4.4The 2001 Report was primarily focused on defences to homicide, but the scope of the Commission’s review also covered defences to other crimes, including the defences of compulsion and duress. Various reforms were recommended.
The Commission considers that self-defence should not be excluded where the defendant is using force against a danger that it not imminent but is inevitable. In many, perhaps most, situations, the use of force will be reasonable only if the danger is imminent because the defendant will have an opportunity to avoid the danger or seek effective help. However, this is not invariably the case. In particular, it may not be the case where the defendant has been subject to ongoing physical abuse within a coercive intimate relationship and knows that further assaults are inevitable, even if help is sought and the immediate danger is avoided.
We agree that the terms of section 48 do not require the courts to exclude self-defence where danger is inevitable but not imminent. However, we think it preferable to make this explicit by legislative reform, rather than to leave the law to be developed case by case. Relying on the courts to develop the law may require a person to be convicted and then to appeal successfully before the legal position is clarified. While the Court of Appeal would be free to change its earlier approach. A trial judge may feel he or she is required to follow the approach in Wang. Until the Court of Appeal has dealt with the matter, the correct interpretation of section 48 would remain unclear, although some trial judges may approach section 48 in terms of inevitability.

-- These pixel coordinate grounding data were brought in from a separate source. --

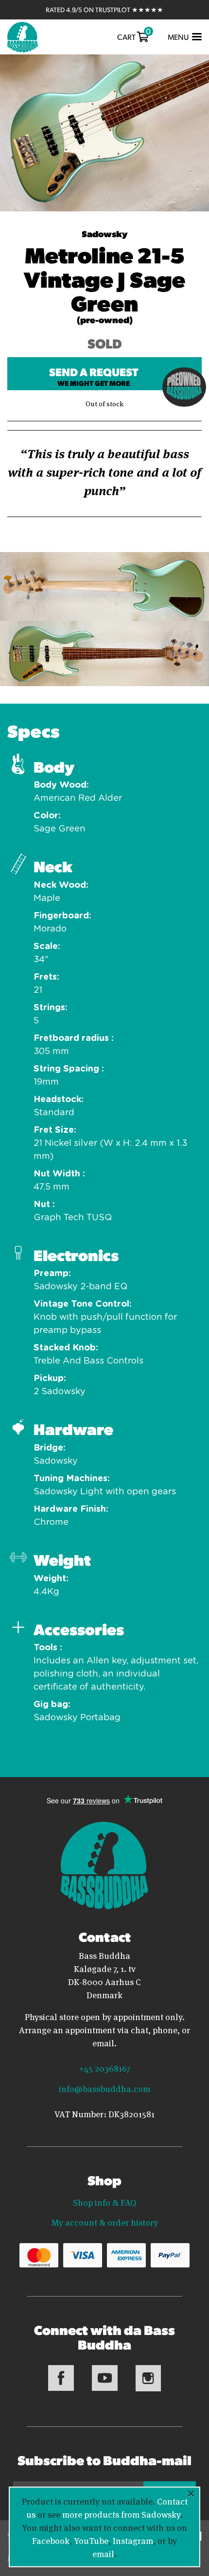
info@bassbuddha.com (104, 2088)
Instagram (133, 2540)
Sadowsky (104, 233)
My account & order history (105, 2221)
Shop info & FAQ (105, 2202)
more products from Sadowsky (121, 2513)
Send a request (93, 375)
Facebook (51, 2540)
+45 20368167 (104, 2067)
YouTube (91, 2540)
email (103, 2553)
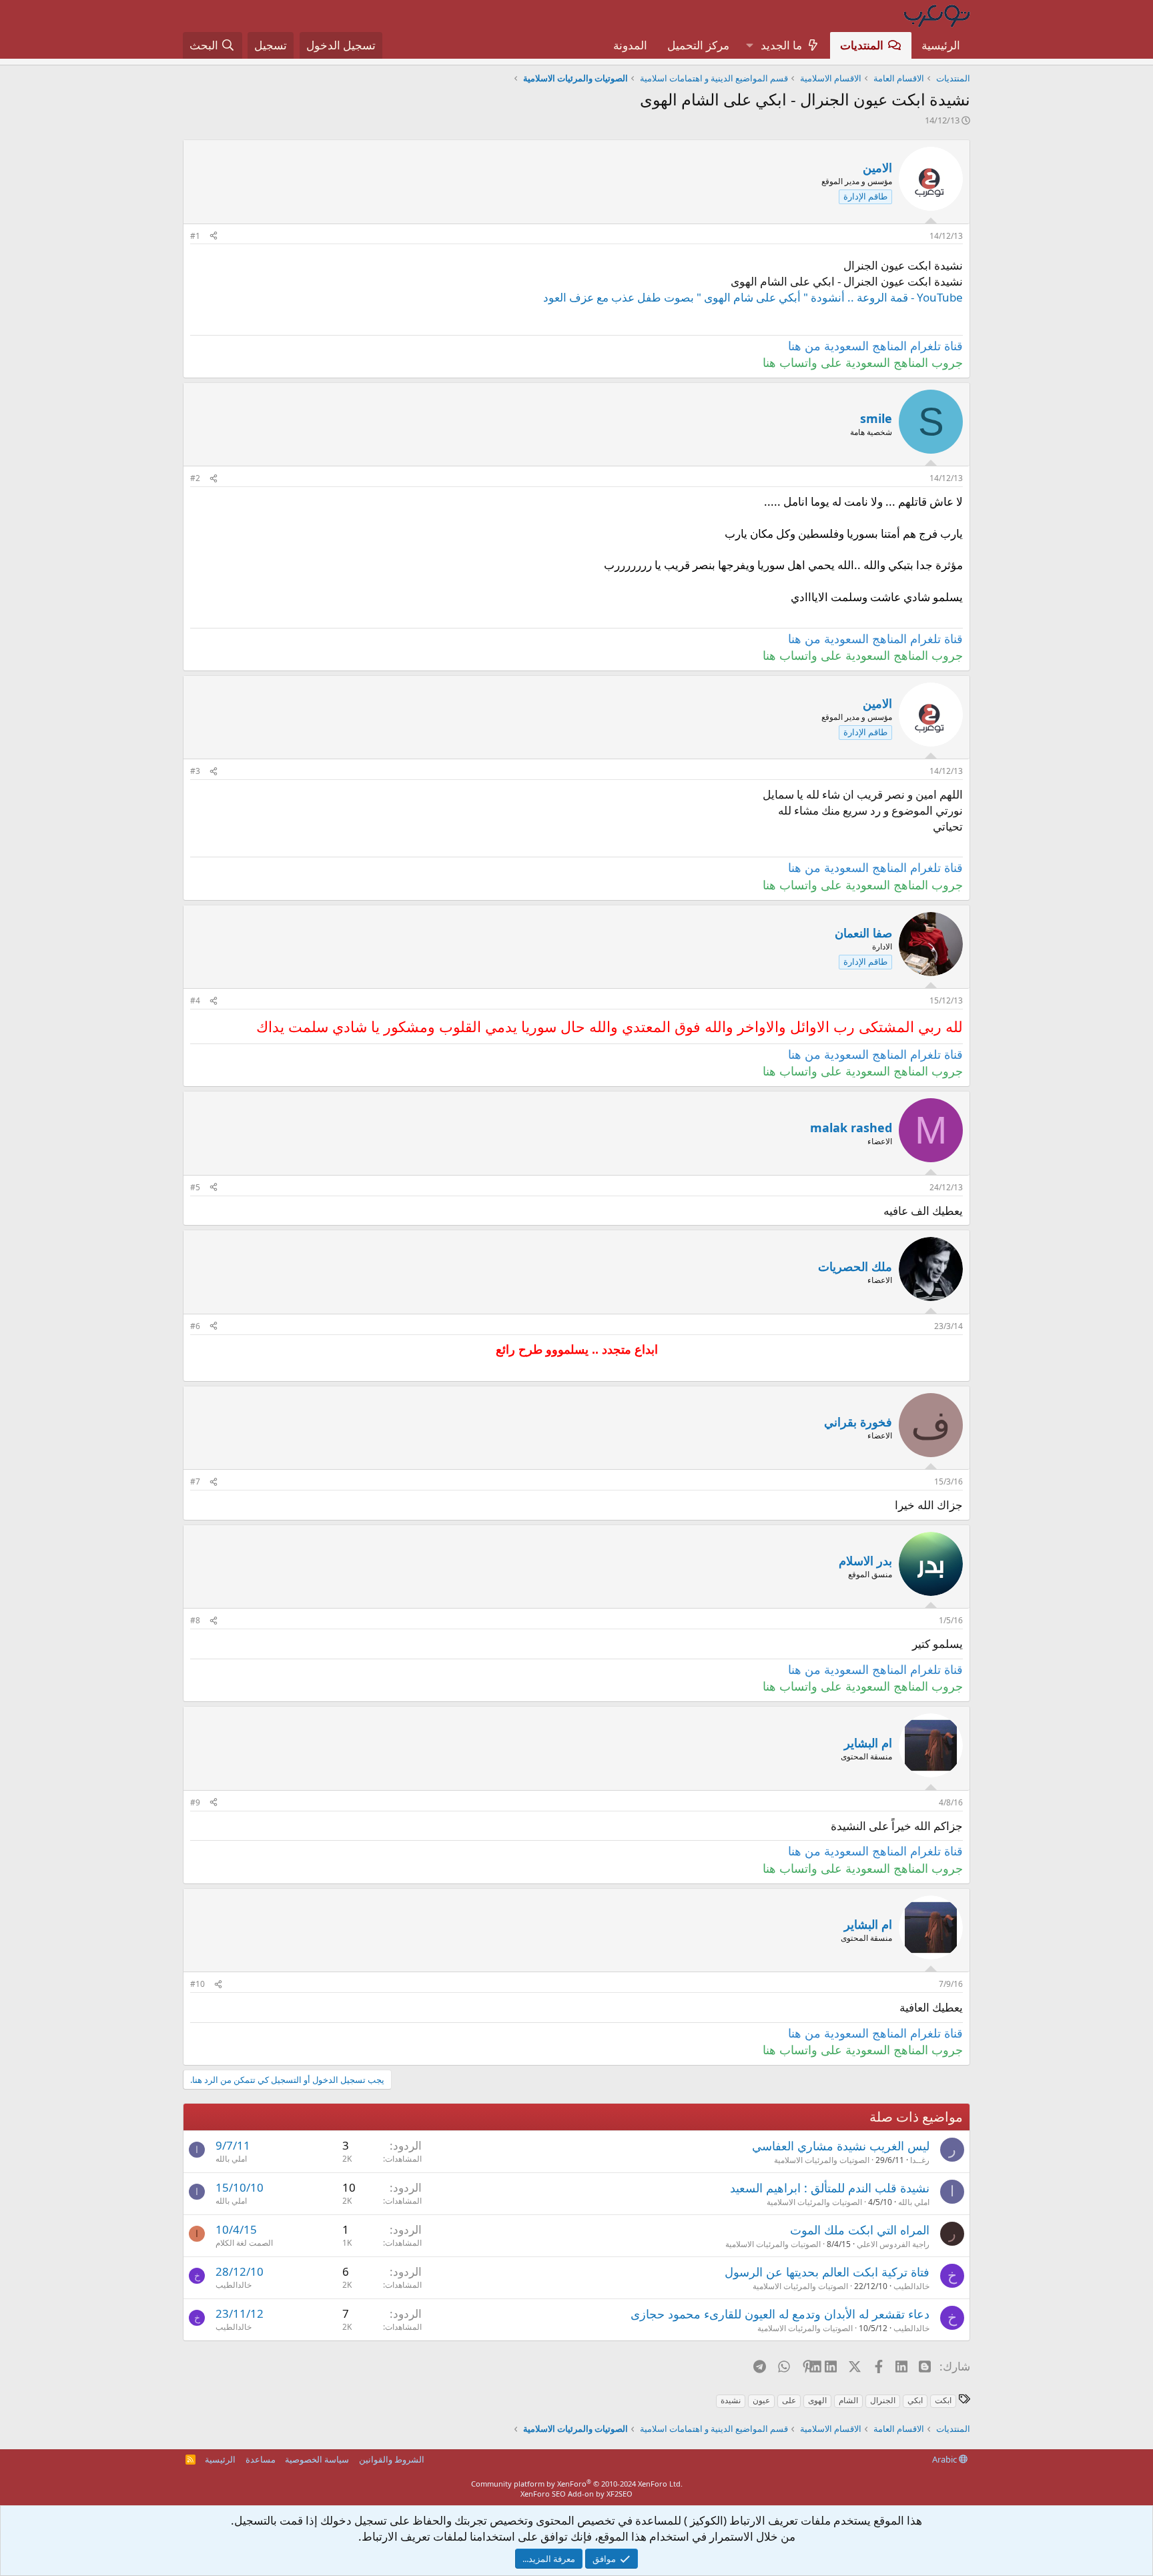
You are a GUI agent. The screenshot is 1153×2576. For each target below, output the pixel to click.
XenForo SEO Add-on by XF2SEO (576, 2494)
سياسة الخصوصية (317, 2459)
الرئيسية (940, 45)
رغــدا (919, 2160)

The Commission does not support the retention or creation of partial defences once a sentencing discretion is available for murder. It does not seem fair to make a distinction between those intentional killers who are able to bring themselves within one of the partial defences and those who cannot, but who are nevertheless sentenced to a finite term because of mitigating circumstances.
We agree with the submission that partial defences have proved to be difficult in practice and that it would be easier to take account of the mitigating circumstances they represent in sentencing.
We do not agree with the submission in paragraph 158, that it is preferable for matters of moral accountability to be set out in partial defences rather than to be sentencing considerations. Matters of moral accountability, such as motive and characteristics of the offender, are typically taken into account at sentencing. A judge exercising a discretion must do so within established principles, in open court and must state reasons. If either the offender or the Crown think the discretion was misapplied, and the sentence excessive or inadequate, they can appeal.
4.12In relation to the Commission’s recommendation for recognising reduced culpability for murder through sentencing rather than a partial defence, the Government’s initial focus was on statutory enactment of the sentencing recommendations. The Sentencing Act 2002 abolished the mandatory life sentence for murder and replaced it with a rebuttable presumption in favour of that sentence. Section 102 permits a judge to impose a lesser sentence if “given the circumstances of the offence and the offender, a sentence of imprisonment for life would be manifestly unjust”.
Section 169 excuses a homicidal loss of self-control, in the face of a provocation of such gravity that it would have prompted a person with ordinary self-control to do likewise. The defence is thus open-ended about the precise emotions that might be driving the defendant; in other words, on its face, provocation is not necessarily confined to an angry loss of self-control, as opposed to one prompted by fear or sympathy. However, anger is the context in which it is commonly understood to operate, and is most frequently used. We would thus argue that the defence puts a premium on anger – and not merely anger, but homicidally violent anger. This, to our minds, is or should be a central issue in considering whether reform is required: out of the range of possible responses to adversity, why is this the sole response that we choose to partially excuse?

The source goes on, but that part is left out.